The energetic Brittany is speculated to come from 18th century France. Bred from French Spaniels and possibly English Pointers, Brittanys were prized for their versatility in the field, being able to do the work of up to four types of hunting dogs in one. Muscular and agile, the medium sized Brittany is both graceful and quick. Usually white and orange in color, the breed’s short, easy to maintain coat makes it a dream to groom. The Brittany is a tireless and agile hunter, and a sweet and loyal family companion, ready to play, protect, or just run all day long.
Some claim that the Brittany was first developed around 150 AD, although tapestries and paintings depicting a Brittany-like dog only appeared in the 17th century. In 1850, Reverend Davies wrote of the small hunting dog with a bobtail who could point and retrieve. The breed was originally bred for hunting in the small town of Pontou in the Brittany province. These French dogs were valued for their versatility and ability to work in different kinds of country. It has been speculated that further crossbreeding occurred around 1900, though there are varying stories. While there are some who claim that an orange and white setter was bred with a French breed, others believe that the native spaniels were bred with English pointers owned by vacationing Englanders, possibly setters or Welsh springer spaniels.

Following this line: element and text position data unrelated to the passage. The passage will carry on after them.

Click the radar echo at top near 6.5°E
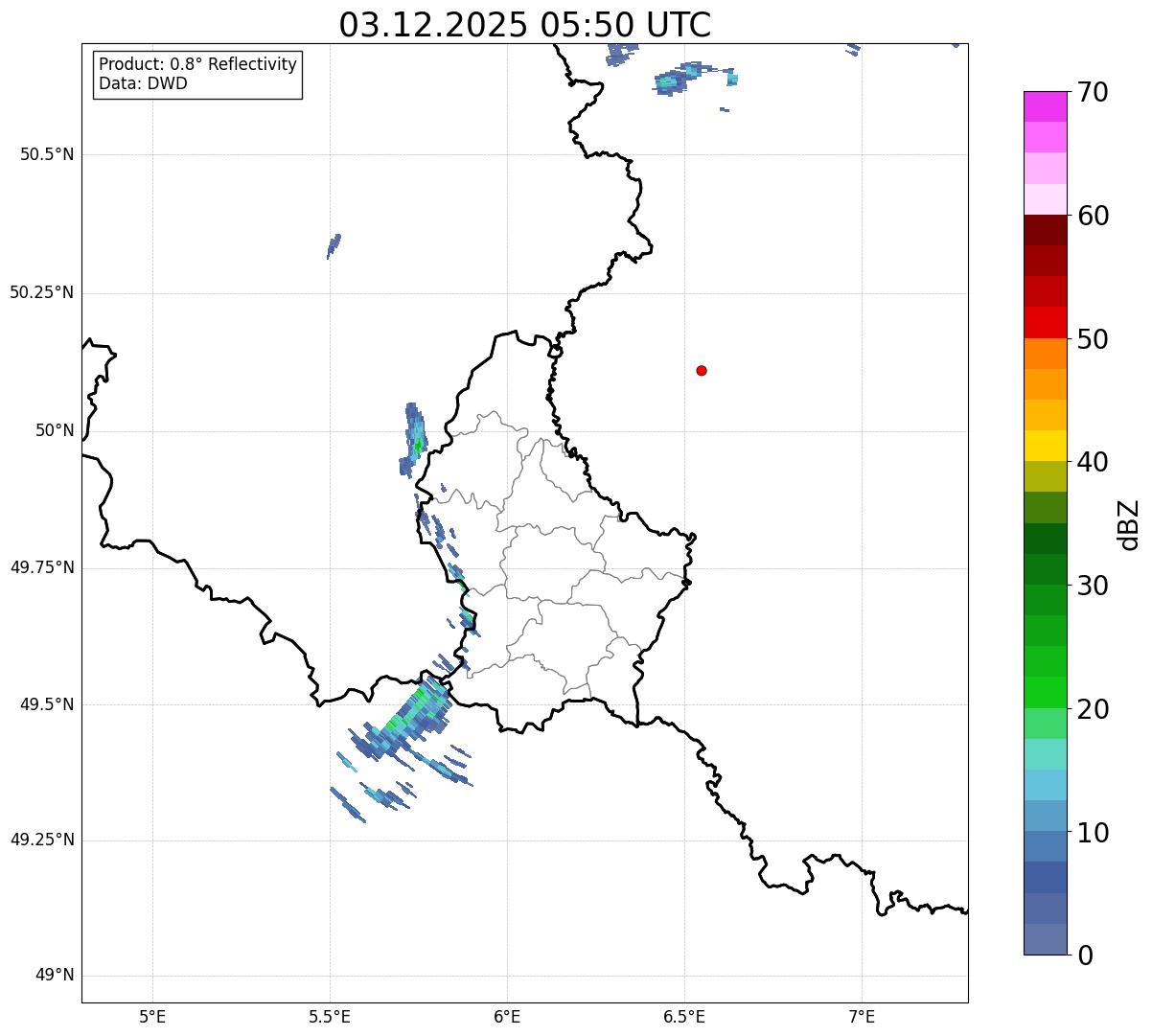 [682, 77]
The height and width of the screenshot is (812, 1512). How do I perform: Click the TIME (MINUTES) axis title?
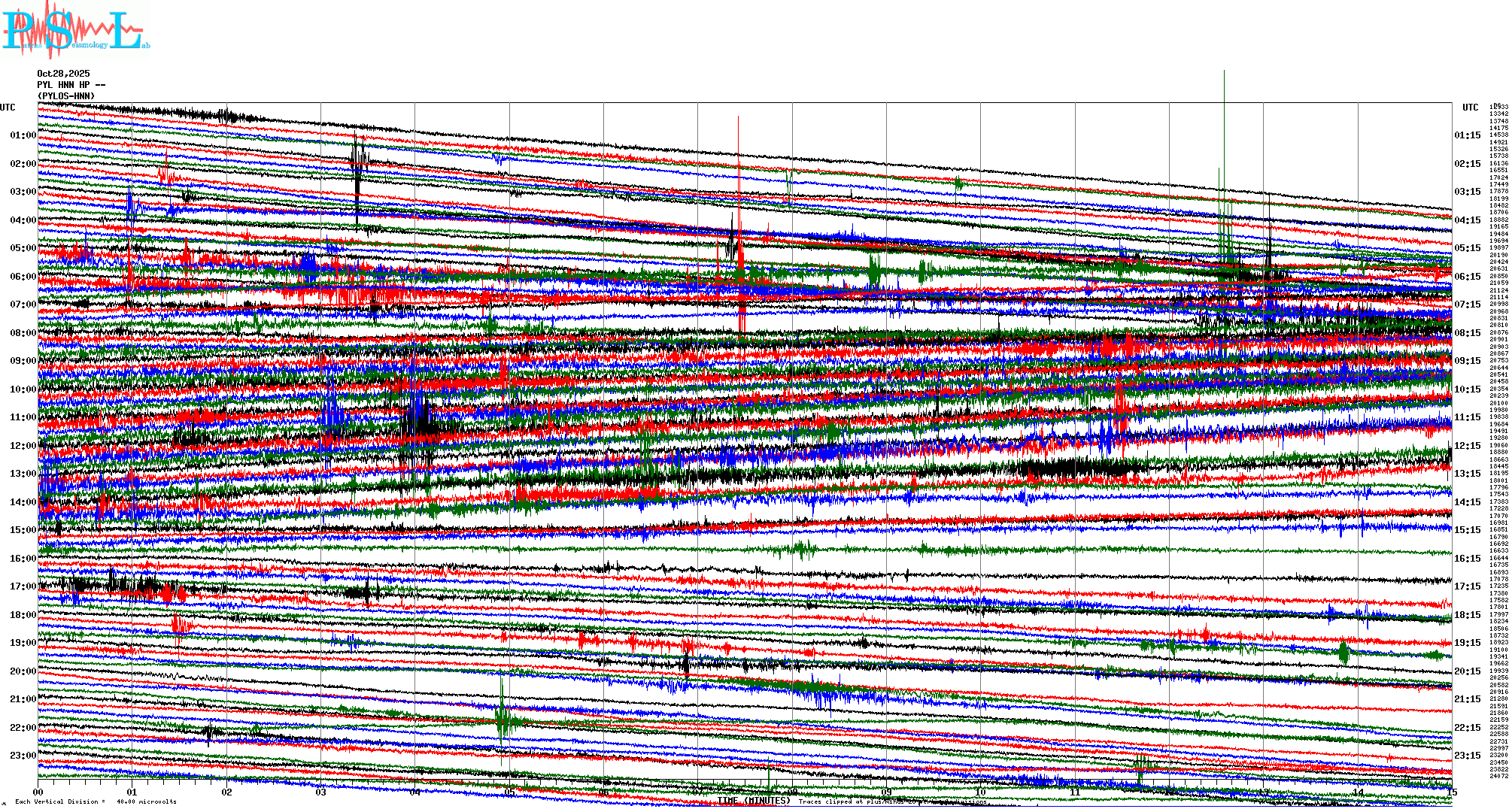[753, 801]
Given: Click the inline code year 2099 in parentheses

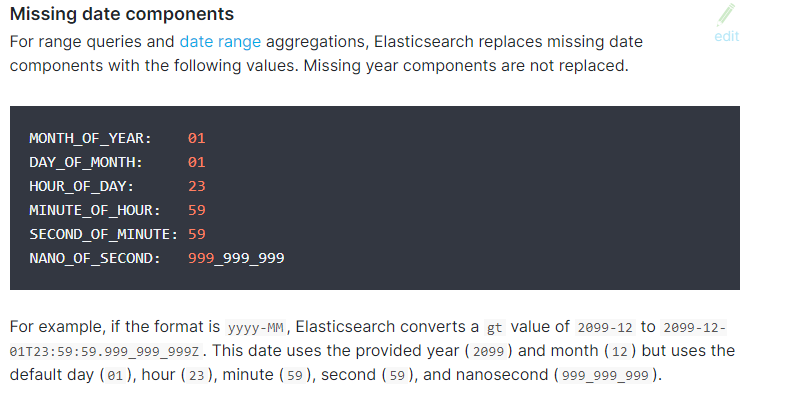Looking at the screenshot, I should pyautogui.click(x=488, y=352).
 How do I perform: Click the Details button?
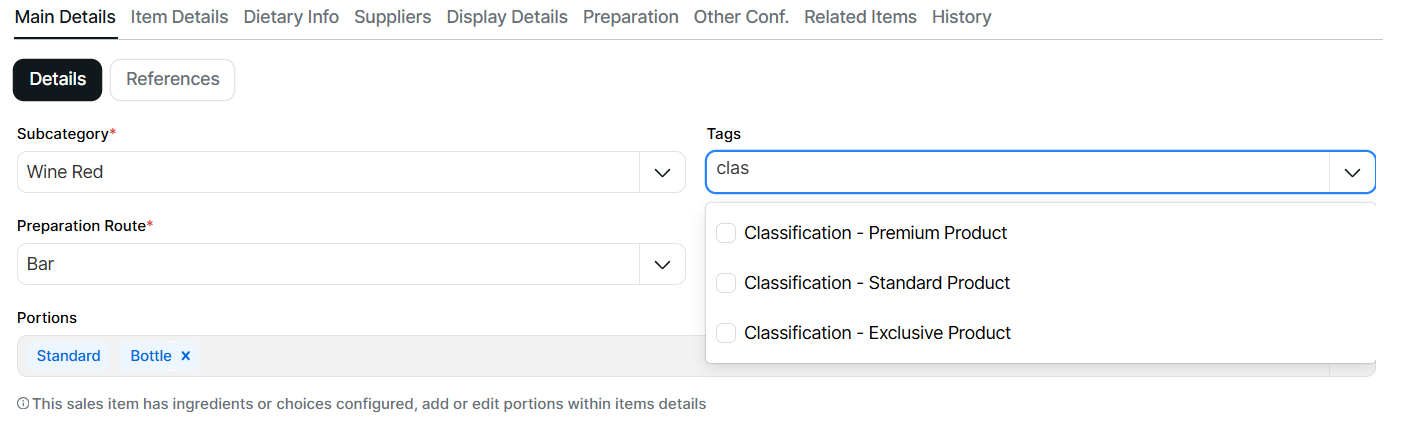[x=57, y=80]
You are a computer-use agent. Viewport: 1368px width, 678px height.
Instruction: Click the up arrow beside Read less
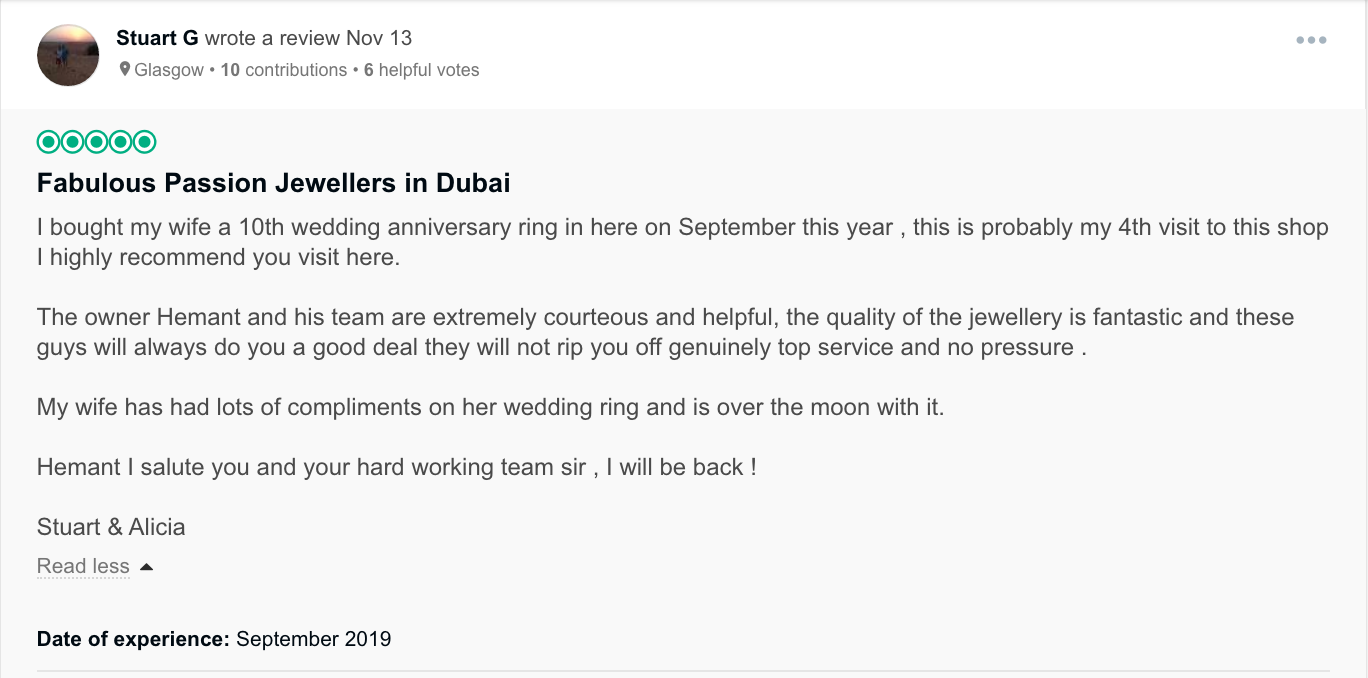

The resulting breed was originally called Brittany Spaniels, named after the province of their origin. Due to the Brittany’s wide range of hunting talent, which included pointing, setting, flushing, and retrieving, the breed has gained popularity in many countries within the last century. In 1907, the Brittany was first recognized in France as a distinct breed, during which time a breed standard was set. By 1931, the Brittany had come to the United States where its moderate size and friendly disposition gained the breed popularity as a family dog. In 1934, the American Kennel Club recognized the Brittany Spaniel, but the name was shortened to Brittany in 1982 to reflect the characteristic hunting style that resembles a Setter more than a Spaniel.
The Brittany is a leggy, square-proportioned dog of medium size. Muscular, sloping shoulders gracefully meet a medium length neck, then lead to a short, straight back in this breed. Graceful front legs and broad, muscular thighs give the Brittany a smooth and energetic gait. The shoulders are slightly higher than the rump. This is a rugged and quick hunter. Amber to hazel eyes overshadowed by an expressive brow peer out of an eager and alert face. The triangular ears are high set and feature short, dense hair. The medium long muzzle tapers to well-open nostrils in shades of tans to pinks. The teeth meet in a perfect scissor bite. Thick pads and arched toes are featured in the strong feet of this breed. The tail can be naturally bobbed, or is often docked to about four inches. A dense coat of wavy to flat medium length hair has been described as neither silky nor wiry, and often features fringe near the ears, and feathering on the legs. The Brittany is generally a bicolor dog, either in orange and white, or liver (reddish-brown) and white. Tricolor coats can be found, which entails a liver and white dog with orange face and tail markings. Colors can be clear or roaned, with streaks of color showing through the white markings.
The short Brittany coat is easy to care for. The breed can lightly shed, so brushing your Brittany weekly with a pin or soft slicker brush will keep loose hair from spreading around the house. Bathe once in a while when dirty. Clean the ears regularly, especially after trips to the field, and be sure to keep the nails trimmed. Brittanys can develop dental issues, so be sure to brush the teeth on a regular basis. This hunting breed has a high energy level and will need a lot of daily exercise. Daily walks should also be supplemented with time to run and play for at least an hour every day. Brittanys do not do very well in apartments, and thrive in a home with a fenced-in yard. Without proper exercise, the Brittany can develop destructive habits and nervous behavior. The energetic Brittany is well suited to performance sports, such as agility, flyball, field trials, and dock diving. If puppies grow too quickly, they can develop joint conditions such as osteochondritis dissecans. Often, these dogs need monitored diets during puppyhood, and may need supplements to ensure proper growth.